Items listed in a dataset

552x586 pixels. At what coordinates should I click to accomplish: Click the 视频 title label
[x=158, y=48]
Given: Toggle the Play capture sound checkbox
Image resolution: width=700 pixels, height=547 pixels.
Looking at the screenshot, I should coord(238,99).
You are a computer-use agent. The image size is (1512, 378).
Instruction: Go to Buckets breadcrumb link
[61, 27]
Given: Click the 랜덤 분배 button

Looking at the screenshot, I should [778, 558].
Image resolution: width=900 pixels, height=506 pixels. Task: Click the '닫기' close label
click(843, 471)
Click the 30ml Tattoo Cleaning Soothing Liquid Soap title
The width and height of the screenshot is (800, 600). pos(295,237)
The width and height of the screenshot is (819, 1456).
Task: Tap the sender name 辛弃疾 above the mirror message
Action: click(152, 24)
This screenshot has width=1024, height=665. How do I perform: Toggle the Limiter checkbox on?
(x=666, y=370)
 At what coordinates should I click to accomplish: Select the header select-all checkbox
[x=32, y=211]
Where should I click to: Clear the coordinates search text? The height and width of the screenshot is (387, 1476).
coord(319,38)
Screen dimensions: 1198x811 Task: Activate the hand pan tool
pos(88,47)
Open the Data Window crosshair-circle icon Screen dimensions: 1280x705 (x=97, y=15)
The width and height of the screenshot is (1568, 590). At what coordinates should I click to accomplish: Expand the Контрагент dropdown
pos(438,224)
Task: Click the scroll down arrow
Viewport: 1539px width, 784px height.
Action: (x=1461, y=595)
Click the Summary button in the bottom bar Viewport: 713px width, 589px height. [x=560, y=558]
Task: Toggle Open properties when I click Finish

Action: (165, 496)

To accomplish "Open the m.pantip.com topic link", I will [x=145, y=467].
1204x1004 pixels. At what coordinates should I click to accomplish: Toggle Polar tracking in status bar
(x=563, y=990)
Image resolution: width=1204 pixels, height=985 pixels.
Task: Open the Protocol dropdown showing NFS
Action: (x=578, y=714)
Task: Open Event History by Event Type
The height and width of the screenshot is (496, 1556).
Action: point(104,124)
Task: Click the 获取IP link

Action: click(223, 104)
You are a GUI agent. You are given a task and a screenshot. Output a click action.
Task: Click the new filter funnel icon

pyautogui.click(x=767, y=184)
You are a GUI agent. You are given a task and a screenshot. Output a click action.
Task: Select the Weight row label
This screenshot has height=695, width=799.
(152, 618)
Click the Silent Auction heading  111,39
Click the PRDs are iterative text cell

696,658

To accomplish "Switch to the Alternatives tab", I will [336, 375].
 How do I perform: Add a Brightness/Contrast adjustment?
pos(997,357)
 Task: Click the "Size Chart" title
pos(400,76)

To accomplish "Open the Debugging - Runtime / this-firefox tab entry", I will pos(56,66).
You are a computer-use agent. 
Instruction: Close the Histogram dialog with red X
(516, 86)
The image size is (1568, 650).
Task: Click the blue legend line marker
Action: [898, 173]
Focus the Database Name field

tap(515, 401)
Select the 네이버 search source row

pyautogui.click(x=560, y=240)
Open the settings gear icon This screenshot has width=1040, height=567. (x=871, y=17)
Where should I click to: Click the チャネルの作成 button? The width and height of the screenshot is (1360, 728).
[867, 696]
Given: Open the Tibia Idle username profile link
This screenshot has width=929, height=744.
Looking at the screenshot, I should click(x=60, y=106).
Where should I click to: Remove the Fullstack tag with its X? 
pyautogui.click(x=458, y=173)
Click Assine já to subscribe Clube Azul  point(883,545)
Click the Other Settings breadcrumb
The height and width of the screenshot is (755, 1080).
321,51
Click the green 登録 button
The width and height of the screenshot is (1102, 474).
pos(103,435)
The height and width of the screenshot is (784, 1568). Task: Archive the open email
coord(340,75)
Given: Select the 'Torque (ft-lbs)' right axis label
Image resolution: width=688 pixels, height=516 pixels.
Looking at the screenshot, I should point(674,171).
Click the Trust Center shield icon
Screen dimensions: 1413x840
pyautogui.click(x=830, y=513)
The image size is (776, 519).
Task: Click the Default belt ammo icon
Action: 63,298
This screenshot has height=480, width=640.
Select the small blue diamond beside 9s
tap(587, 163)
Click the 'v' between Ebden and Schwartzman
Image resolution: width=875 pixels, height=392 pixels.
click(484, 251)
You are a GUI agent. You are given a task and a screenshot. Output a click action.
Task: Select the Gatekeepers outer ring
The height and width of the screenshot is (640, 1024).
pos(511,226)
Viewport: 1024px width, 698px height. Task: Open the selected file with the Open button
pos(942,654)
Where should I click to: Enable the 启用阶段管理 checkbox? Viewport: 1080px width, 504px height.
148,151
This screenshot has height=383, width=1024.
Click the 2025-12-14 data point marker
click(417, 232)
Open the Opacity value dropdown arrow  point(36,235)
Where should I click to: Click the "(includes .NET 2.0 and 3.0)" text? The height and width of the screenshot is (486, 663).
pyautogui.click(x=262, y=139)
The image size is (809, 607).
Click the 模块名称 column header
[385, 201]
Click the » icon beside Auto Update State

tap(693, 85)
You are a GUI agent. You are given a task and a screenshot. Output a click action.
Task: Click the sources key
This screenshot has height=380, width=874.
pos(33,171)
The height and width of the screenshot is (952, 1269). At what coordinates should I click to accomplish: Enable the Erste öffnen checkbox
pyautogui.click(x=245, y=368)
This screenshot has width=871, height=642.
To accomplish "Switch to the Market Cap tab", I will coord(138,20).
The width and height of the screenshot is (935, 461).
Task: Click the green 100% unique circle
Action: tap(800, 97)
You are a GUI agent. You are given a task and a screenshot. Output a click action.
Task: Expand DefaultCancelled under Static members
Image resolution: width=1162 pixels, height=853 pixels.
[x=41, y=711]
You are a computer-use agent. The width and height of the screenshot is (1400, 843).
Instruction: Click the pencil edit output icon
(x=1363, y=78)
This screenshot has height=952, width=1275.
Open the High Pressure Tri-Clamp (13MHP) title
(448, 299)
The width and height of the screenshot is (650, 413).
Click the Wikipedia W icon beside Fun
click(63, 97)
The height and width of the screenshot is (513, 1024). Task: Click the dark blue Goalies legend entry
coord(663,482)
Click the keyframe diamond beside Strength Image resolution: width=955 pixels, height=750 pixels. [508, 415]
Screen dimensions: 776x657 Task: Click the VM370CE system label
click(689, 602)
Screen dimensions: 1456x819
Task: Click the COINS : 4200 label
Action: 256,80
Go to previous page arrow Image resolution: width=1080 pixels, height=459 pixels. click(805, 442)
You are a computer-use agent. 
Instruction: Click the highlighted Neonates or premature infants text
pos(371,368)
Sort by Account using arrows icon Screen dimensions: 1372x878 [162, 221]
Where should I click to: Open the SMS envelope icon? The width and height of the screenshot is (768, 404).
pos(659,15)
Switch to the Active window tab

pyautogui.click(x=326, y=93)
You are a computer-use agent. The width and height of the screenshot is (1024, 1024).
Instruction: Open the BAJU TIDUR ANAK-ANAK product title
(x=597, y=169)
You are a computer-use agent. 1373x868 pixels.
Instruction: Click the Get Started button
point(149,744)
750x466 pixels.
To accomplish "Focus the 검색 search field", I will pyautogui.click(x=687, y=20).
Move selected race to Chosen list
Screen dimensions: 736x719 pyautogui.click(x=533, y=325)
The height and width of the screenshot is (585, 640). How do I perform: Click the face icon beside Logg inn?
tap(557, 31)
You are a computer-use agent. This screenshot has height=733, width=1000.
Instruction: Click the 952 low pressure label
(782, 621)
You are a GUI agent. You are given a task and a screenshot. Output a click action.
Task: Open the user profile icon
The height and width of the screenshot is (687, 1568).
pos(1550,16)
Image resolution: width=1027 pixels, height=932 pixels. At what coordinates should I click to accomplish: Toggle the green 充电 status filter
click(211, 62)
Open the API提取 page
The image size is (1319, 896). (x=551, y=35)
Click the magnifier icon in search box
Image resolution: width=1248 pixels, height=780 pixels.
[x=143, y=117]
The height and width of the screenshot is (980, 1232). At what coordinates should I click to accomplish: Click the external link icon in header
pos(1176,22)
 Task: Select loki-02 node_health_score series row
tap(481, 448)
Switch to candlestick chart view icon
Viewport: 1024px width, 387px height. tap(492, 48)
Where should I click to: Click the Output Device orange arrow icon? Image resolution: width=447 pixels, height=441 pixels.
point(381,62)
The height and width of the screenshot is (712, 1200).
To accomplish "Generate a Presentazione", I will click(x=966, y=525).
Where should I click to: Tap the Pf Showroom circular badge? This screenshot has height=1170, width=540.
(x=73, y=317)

Work instructions → Where a line above contains the word "profile", copy that line.

Solution to this problem →
Given: Open the Tibia Idle username profile link
Task: Open the user profile icon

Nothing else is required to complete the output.